-- Opening Marker --
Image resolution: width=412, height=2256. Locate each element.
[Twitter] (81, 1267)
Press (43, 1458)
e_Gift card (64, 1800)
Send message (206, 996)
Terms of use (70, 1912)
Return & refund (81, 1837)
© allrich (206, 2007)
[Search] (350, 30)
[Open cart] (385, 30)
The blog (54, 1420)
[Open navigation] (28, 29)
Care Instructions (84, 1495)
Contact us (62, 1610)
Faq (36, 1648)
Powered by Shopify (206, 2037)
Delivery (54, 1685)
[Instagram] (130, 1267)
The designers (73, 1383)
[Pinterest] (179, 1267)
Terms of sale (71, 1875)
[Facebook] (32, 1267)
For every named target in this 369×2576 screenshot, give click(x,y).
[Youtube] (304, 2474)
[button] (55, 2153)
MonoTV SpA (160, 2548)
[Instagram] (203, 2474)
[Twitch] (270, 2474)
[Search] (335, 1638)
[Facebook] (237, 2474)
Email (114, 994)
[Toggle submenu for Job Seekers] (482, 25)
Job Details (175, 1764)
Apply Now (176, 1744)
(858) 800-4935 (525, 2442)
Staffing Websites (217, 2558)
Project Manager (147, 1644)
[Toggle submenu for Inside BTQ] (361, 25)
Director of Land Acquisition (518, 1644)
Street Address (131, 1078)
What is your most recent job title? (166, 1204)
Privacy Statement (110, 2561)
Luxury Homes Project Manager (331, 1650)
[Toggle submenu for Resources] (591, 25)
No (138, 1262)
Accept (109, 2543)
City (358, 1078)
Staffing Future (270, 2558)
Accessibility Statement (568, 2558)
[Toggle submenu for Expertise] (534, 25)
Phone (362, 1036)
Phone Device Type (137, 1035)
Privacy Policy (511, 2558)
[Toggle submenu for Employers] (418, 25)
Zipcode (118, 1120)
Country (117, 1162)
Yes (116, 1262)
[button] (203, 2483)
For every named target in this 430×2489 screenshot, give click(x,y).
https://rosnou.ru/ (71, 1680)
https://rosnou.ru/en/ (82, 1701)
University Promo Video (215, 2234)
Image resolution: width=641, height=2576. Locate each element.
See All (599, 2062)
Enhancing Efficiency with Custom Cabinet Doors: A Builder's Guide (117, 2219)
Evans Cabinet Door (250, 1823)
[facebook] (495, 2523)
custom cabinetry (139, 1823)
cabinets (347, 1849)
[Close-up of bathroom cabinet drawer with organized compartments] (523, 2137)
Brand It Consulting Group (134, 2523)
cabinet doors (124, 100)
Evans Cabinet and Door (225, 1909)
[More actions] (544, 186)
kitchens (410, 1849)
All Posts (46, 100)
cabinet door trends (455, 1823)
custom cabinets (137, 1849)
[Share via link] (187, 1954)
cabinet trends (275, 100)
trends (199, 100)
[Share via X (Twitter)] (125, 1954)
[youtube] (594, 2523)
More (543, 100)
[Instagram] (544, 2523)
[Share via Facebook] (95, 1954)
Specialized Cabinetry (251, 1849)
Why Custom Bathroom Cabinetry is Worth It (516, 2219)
-- Closing Marker --
## PROMPT
Every line above from the line with "Job Details (175, 1764)" to the line with "Privacy Statement (110, 2561)" is wanted, ends included; write them out exactly and add no other line.

## EXERCISE ANSWER
Job Details (175, 1764)
Apply Now (176, 1744)
(858) 800-4935 (525, 2442)
Staffing Websites (217, 2558)
Project Manager (147, 1644)
[Toggle submenu for Inside BTQ] (361, 25)
Director of Land Acquisition (518, 1644)
Street Address (131, 1078)
What is your most recent job title? (166, 1204)
Privacy Statement (110, 2561)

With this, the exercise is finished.